→ EXTRAIT DU DOCUMENT
* * *

Des citoyens du Sud passifs 
 
          Dans ma première lettre (voir QL, no 26) j'avais déjà remarqué l'existence d'une forte opposition entre le Nord et Sud, dont la Ligue est l'expression la plus évidente. La raison principale de cette tension est à trouver dans la grande masse d'argent du Nord qui a pris la voie du Sud au cours de la deuxième moitié de ce siècle. Les programmes publics d'aide au développement du « Mezzogiorno » (à partir de la Caisse du Midi, une réécriture de la Tennesse Valley Authority de Roosevelt, mais bien plus coûteuse et inefficace) ont obligé les entreprises du Nord à financer une logique industrielle de type socialiste qui a transformé une grande partie des citoyens du Sud en sujets passifs, qui attendent de Rome (et de l'argent du Nord) la solution à leurs problèmes. 
  
          Cette analyse est partagée par la partie la plus libertarienne de la classe intellectuelle du Midi (je pense, en particulier, à la revue Élites de Naples), mais parmi les partis politiques seulement la Ligue du Nord a eu le courage de s'exprimer clairement et sans réticence contre la présence obsessive de l'État-providence dans l'économie méridionale. 
  
          Mais la polémique entre Nord et Sud trouve une autre justification dans le fait qu'une grande partie des fonctionnaires publics (même dans les régions septentrionales) viennent du Midi. À l'origine de cette situation il y a la pauvreté du Mezzogiorno (où le taux de chômage est très élévé: supérieur à 20%...) et le fait que la plupart des gens du Nord n'aiment pas travailler pour l'État italien, qui paye très mal et qui n'offre pas d'opportunités de carrière ou d'autres gratifications. 
  
          Dans l'armée, par exemple, les soldats et les officiers sont 187 000, mais seulement 29 000 sont nés dans les régions du Nord, où se trouve pourtant la moitié de la population italienne. Même situation pour les préfets: 90 sont originaires du Sud et seulement 8 sont du Nord. Mais cette analyse pourrait être répétée pour les ministères, pour les écoles publiques, etc.

* * *

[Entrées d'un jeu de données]
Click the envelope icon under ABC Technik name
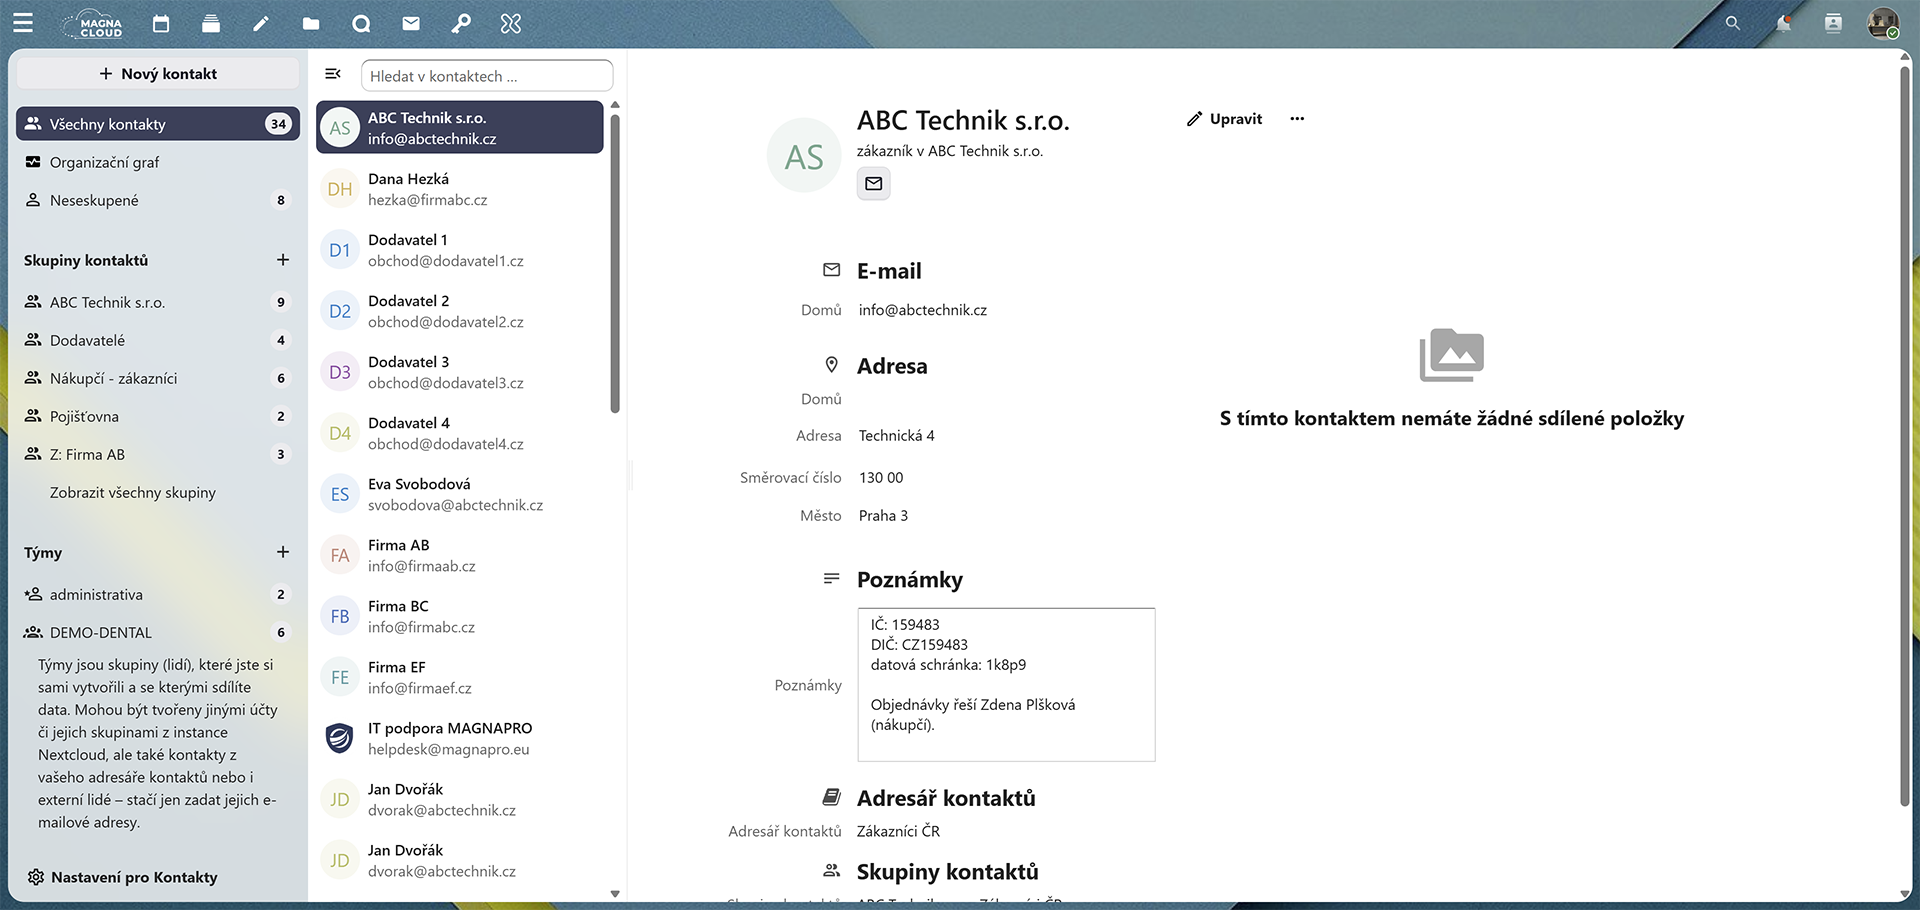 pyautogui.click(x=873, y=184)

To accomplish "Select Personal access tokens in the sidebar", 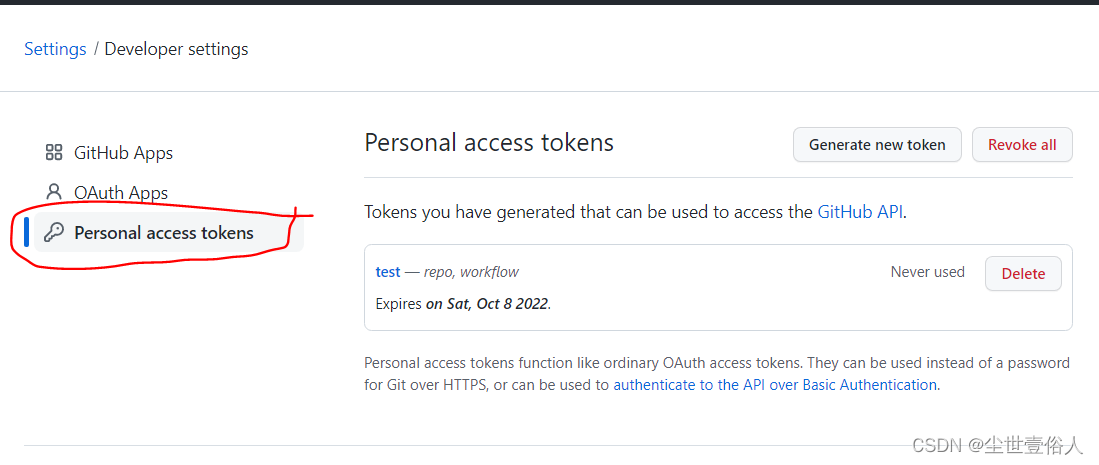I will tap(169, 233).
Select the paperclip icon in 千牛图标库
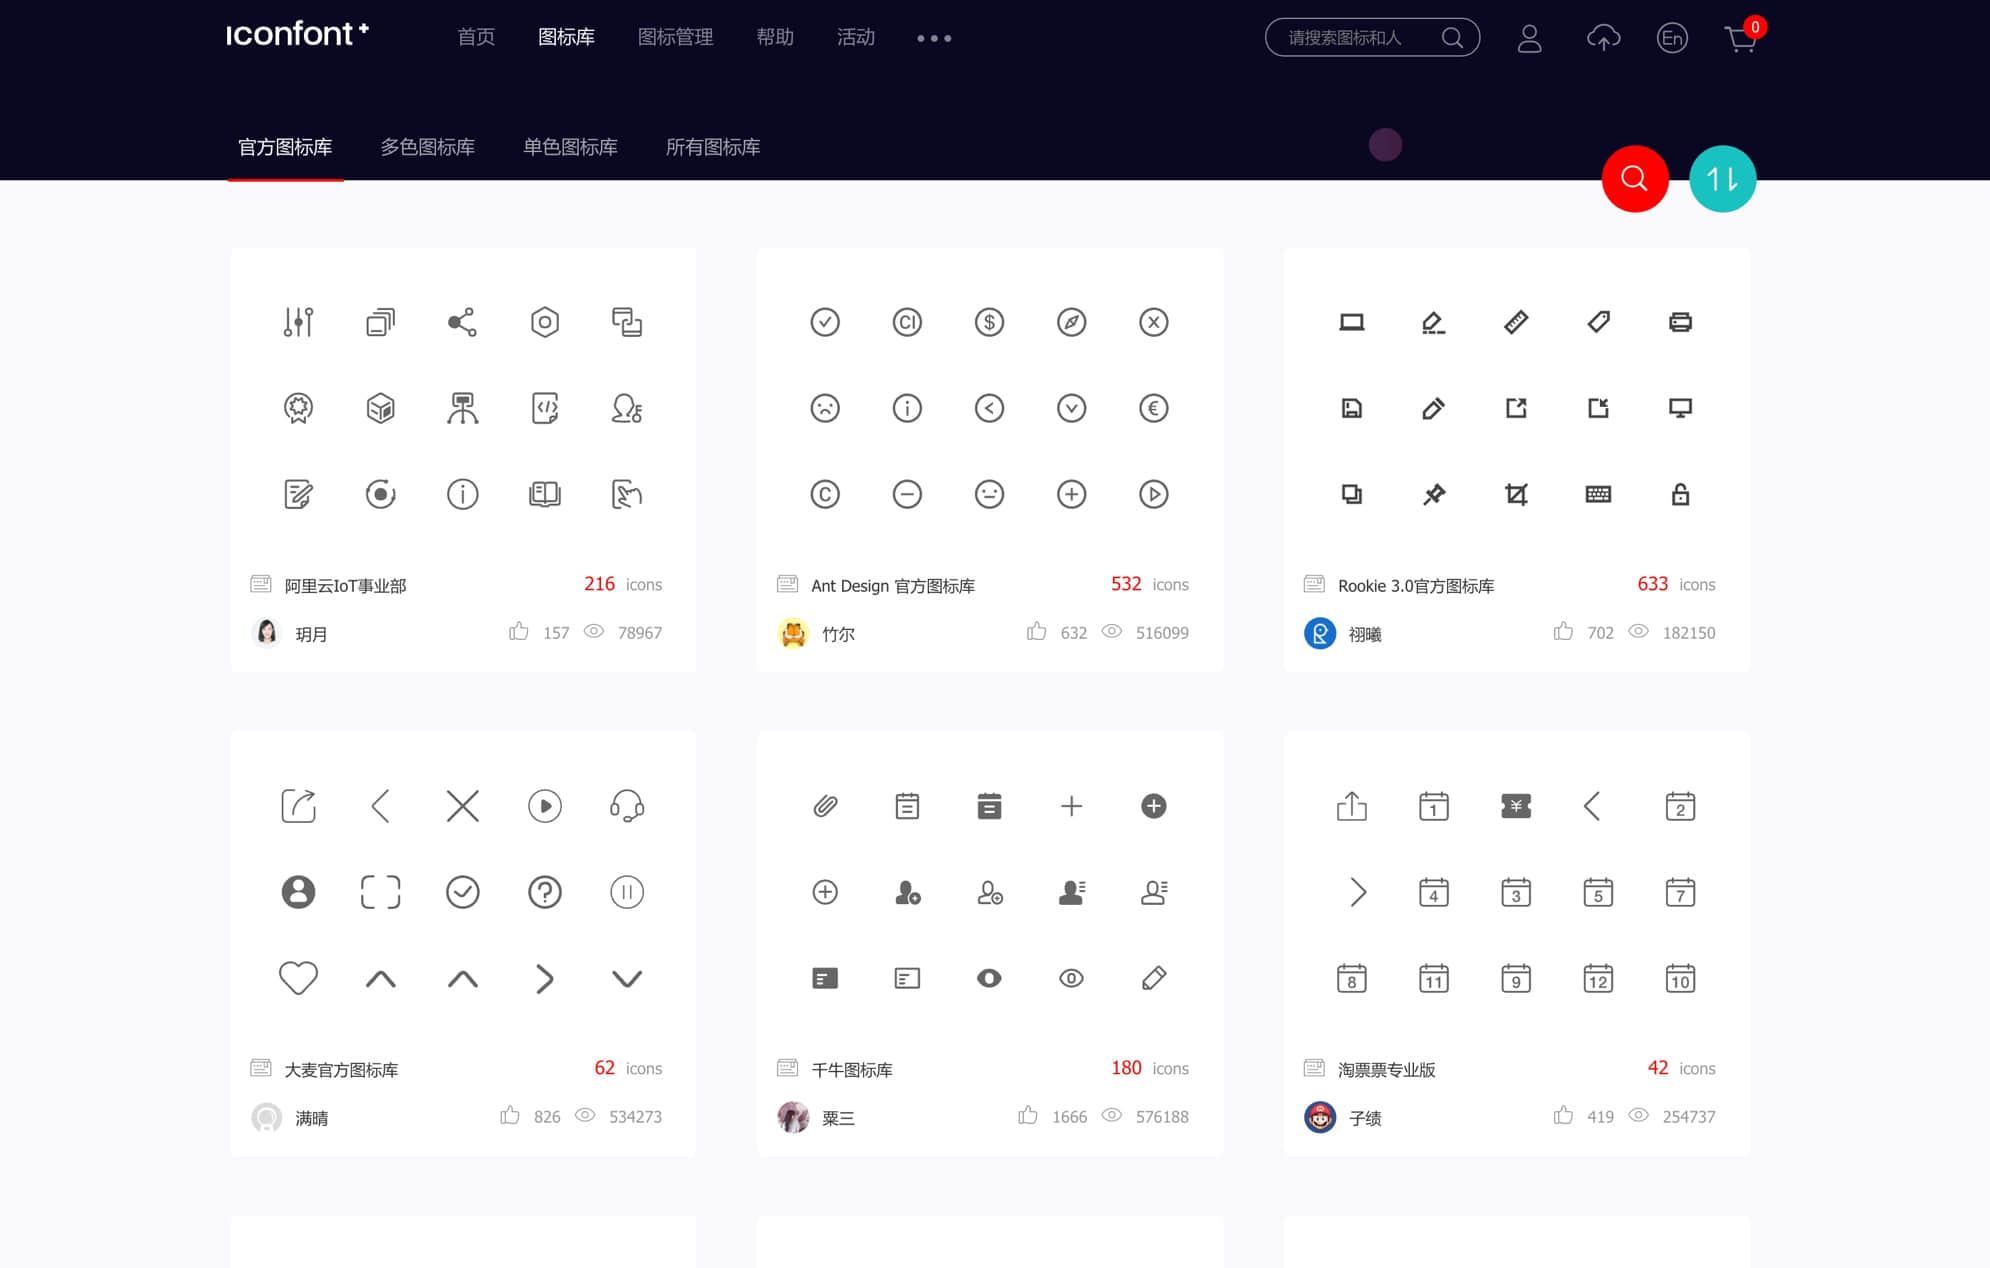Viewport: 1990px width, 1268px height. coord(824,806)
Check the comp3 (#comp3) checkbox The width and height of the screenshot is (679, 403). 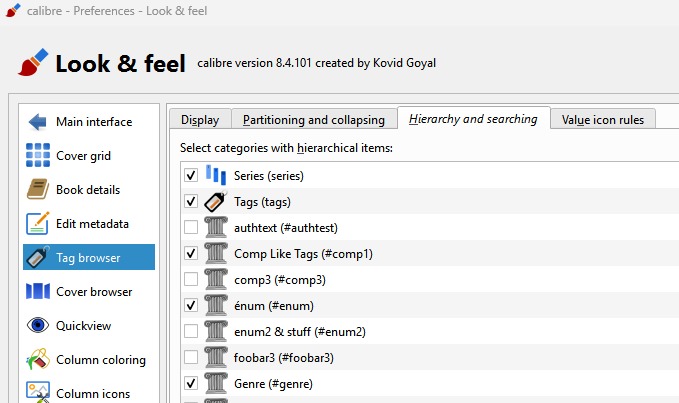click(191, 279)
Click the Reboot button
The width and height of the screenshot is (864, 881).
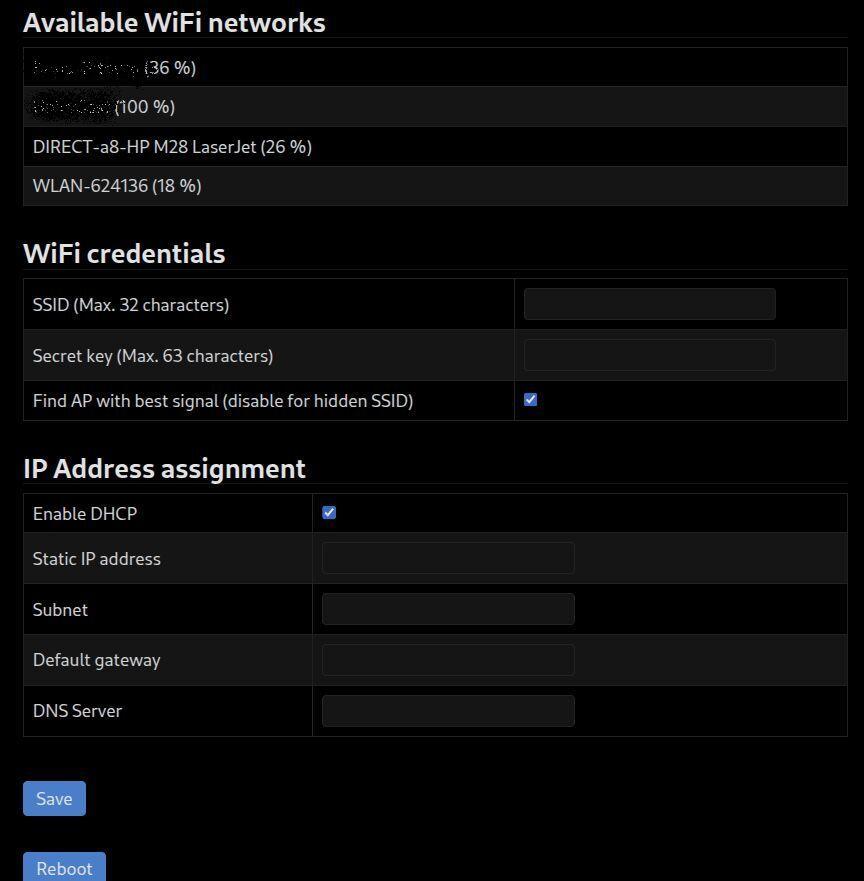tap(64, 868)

* * *

→ À FAIRE
**a.** Modifiez le passage de l'extrait sur l'opposition entre le Nord et le Sud de l'Italie compris entre « Mais la polémique » et « ou d'autres gratifications. » inclusivement, en remplaçant « Mezzogiorno » par « Sud italien ».
**b.** Relevez chaque ligne des entrées où figure le mot « icon ».
L'extrait et les entrées n'ont aucun rapport entre eux.

→ LES RÉPONSES
**a.**
Mais la polémique entre Nord et Sud trouve une autre justification dans le fait qu'une grande partie des fonctionnaires publics (même dans les régions septentrionales) viennent du Midi. À l'origine de cette situation il y a la pauvreté du Sud italien (où le taux de chômage est très élévé: supérieur à 20%...) et le fait que la plupart des gens du Nord n'aiment pas travailler pour l'État italien, qui paye très mal et qui n'offre pas d'opportunités de carrière ou d'autres gratifications.

**b.**
Click the envelope icon under ABC Technik name
Select the paperclip icon in 千牛图标库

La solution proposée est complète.